Background and publication history

According to the philosopher Mikkel Borch-Jacobsen and the psychologist Sonu Shamdasani, the events leading to the writing of The Life and Work of Sigmund Freud occurred as follows. Leon Shimkin, director of Simon & Schuster, contacted Jones in October 1946, to ask whether he was interested in writing a biography of Freud. Jones in turn contacted Sigmund Freud's daughter, the psychoanalyst Anna Freud. Jones had recently taken sides with the psychoanalyst Melanie Klein in her dispute with Anna Freud. Consequently, Anna Freud was unsure how much she could trust Jones, and suggested that he collaborate with her friend the psychologist Siegfried Bernfeld. However, Bernfeld was even more suspicious of Jones than Anna Freud was, and was working on his own biography of Freud. Nevertheless, Bernfeld was willing to work with Jones. After Jones displeased Anna Freud by writing a preface to Freud's The Question of Lay Analysis (1926) with which she disagreed, she asked the psychoanalyst Ernst Kris to inform Shimkin that she was considering withdrawing her agreement to Jones writing the book. Shimkin replied that Bernfeld should be entrusted with the task, with Anna Freud's assistance. Anna Freud did not wish to directly participate in writing the book, and therefore proposed instead that it should be written by Bernfeld and Kris. In September 1947, the publisher offered Jones a contract. Nothing followed from this until 1950, when Jones wrote to Bernfeld to ask for his collaboration, along the lines originally discussed.

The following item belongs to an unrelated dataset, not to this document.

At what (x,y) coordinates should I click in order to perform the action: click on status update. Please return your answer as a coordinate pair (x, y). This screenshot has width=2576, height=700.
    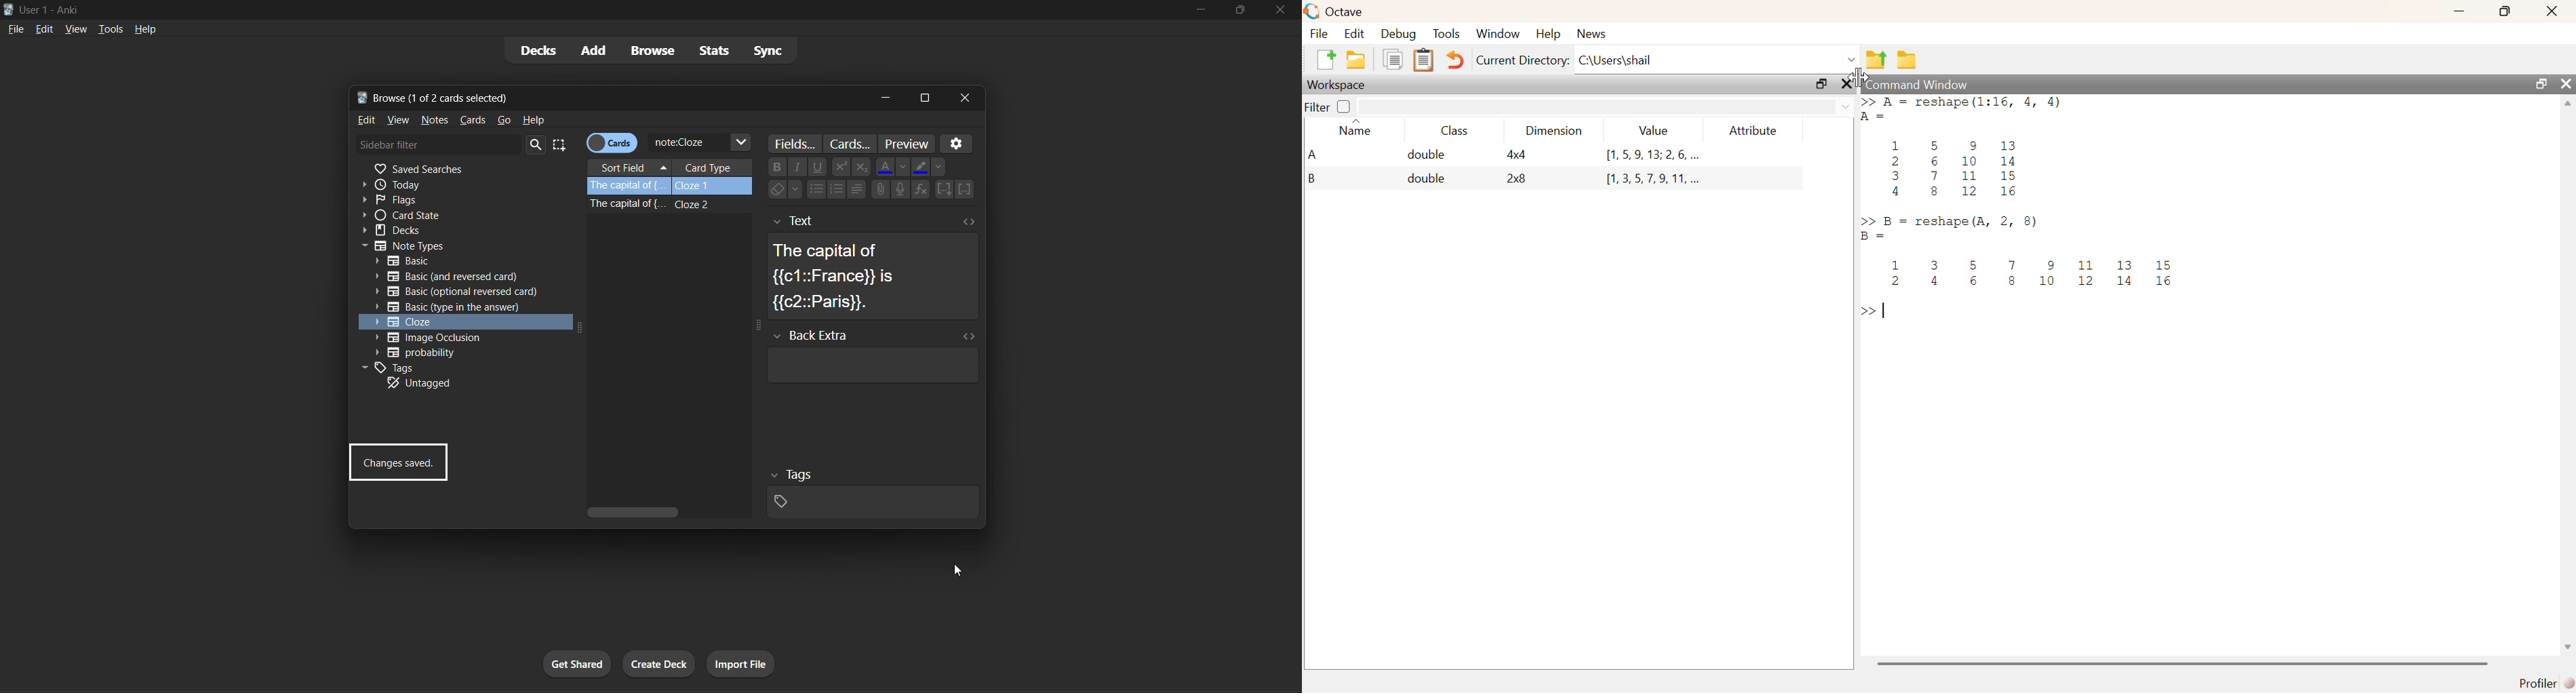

Bernfeld offered to place his research at Jones' disposal. He closely collaborated with Jones. Jones questioned Bernfeld on numerous matters, including Freud's date of birth, his essay on 'Screen memories', and his relations with the philosopher Franz Brentano and the psychiatrist Theodor Meynert. Bernfeld undertook research to help Jones and corrected the drafts of Jones' chapters. The psychoanalyst James Strachey also collaborated on the volume. Jones eventually gained the confidence of the Freud family, after showing the first chapters of the book to Anna Freud. In April 1952, the Freud family showed Jones the letters that Sigmund Freud and Martha Bernays wrote to each other during their engagement. Bernfeld, however, lost Anna Freud's support during this period, as she believed that his research tended towards sensationalism. She became so appalled at what she saw as Bernfeld's intrusions into private matters that she decided to stop replying to his requests for information. In discussing Freud's use of cocaine, Jones nevertheless relied on an article by Bernfeld.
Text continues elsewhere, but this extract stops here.